2 min read
LLM Model Selection Criteria: A Decision Framework
Choosing the right LLM involves balancing multiple factors. Here’s a systematic framework for model selection.
Selection Criteria
1. Capability Requirements
capability_matrix = {
"gpt-4-turbo": {
"reasoning": 9,
"code": 9,
"creative": 8,
"multilingual": 8,
"instruction_following": 9,
"context_length": 128000
},
"gpt-3.5-turbo": {
"reasoning": 7,
"code": 7,
"creative": 7,
"multilingual": 7,
"instruction_following": 7,
"context_length": 16000
},
"claude-3-opus": {
"reasoning": 9,
"code": 8,
"creative": 8,
"multilingual": 8,
"instruction_following": 10,
"context_length": 200000
}
}
def score_model(model: str, requirements: dict) -> float:
caps = capability_matrix.get(model, {})
score = sum(
caps.get(req, 0) * weight
for req, weight in requirements.items()
)
return score
2. Cost Constraints
def calculate_monthly_cost(
model: str,
daily_requests: int,
avg_input_tokens: int,
avg_output_tokens: int
) -> float:
pricing = {
"gpt-4-turbo": {"input": 0.01, "output": 0.03},
"gpt-3.5-turbo": {"input": 0.0005, "output": 0.0015},
"claude-3-opus": {"input": 0.015, "output": 0.075}
}
p = pricing[model]
daily_cost = (
daily_requests * avg_input_tokens / 1000 * p["input"] +
daily_requests * avg_output_tokens / 1000 * p["output"]
)
return daily_cost * 30
3. Latency Requirements
latency_profiles = {
"gpt-4-turbo": {"p50": 2000, "p95": 5000, "p99": 10000},
"gpt-3.5-turbo": {"p50": 500, "p95": 1500, "p99": 3000},
"claude-3-opus": {"p50": 2500, "p95": 6000, "p99": 12000}
}
def meets_latency_requirement(model: str, max_p95_ms: int) -> bool:
return latency_profiles[model]["p95"] <= max_p95_ms
4. Compliance Requirements
compliance_features = {
"gpt-4-turbo": {
"azure_available": True,
"data_residency": ["US", "EU", "Asia"],
"soc2": True,
"hipaa": True
},
"claude-3-opus": {
"azure_available": False,
"data_residency": ["US"],
"soc2": True,
"hipaa": False
}
}
Decision Matrix
def select_model(requirements: dict) -> str:
"""Select best model based on requirements."""

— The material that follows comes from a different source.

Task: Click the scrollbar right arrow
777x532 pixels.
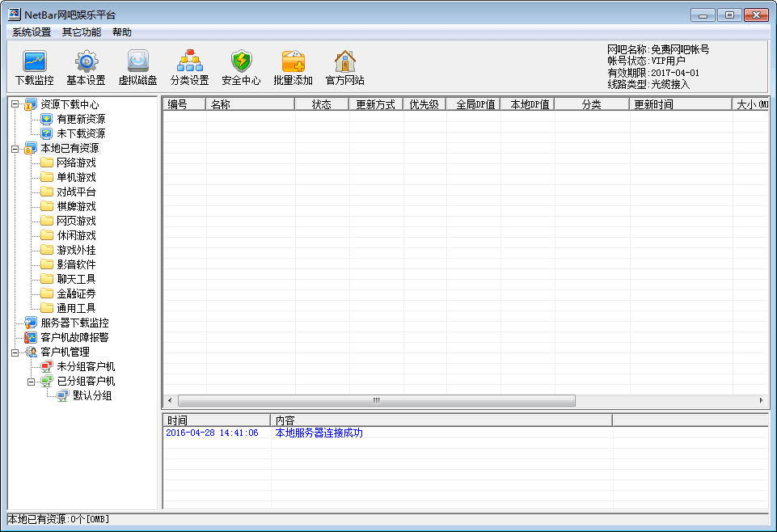Action: (x=761, y=401)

candidates = list(capability_matrix.keys())
# Filter by hard requirements
if requirements.get("azure_required"):
candidates = [m for m in candidates if compliance_features[m]["azure_available"]]

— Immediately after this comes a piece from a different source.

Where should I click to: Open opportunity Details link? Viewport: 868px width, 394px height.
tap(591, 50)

if requirements.get("max_latency_p95"):
candidates = [m for m in candidates if meets_latency_requirement(m, requirements["max_latency_p95"])]
if requirements.get("min_context"):
candidates = [m for m in candidates if capability_matrix[m]["context_length"] >= requirements["min_context"]]

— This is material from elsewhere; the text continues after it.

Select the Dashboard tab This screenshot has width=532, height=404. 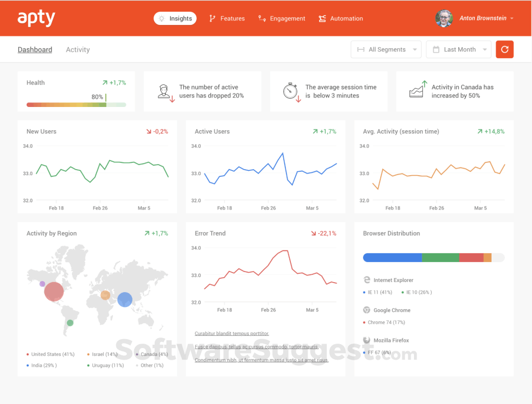coord(35,49)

# Score remaining candidates
scores = {}
for model in candidates:
cap_score = score_model(model, requirements.get("capability_weights", {}))
cost = calculate_monthly_cost(model, 1000, 500, 200)
# Normalize and combine
scores[model] = cap_score - (cost * requirements.get("cost_sensitivity", 0.1))
return max(scores, key=scores.get)
Practical Example
# E-commerce chatbot requirements
requirements = {
"capability_weights": {
"instruction_following": 2.0,
"multilingual": 1.5,
"reasoning": 1.0
},
"azure_required": True,
"max_latency_p95": 3000,
"cost_sensitivity": 0.5
}
selected = select_model(requirements)
print(f"Selected model: {selected}")
Conclusion
Model selection should be systematic, not arbitrary. Define your requirements, score candidates objectively, and document decisions for future review.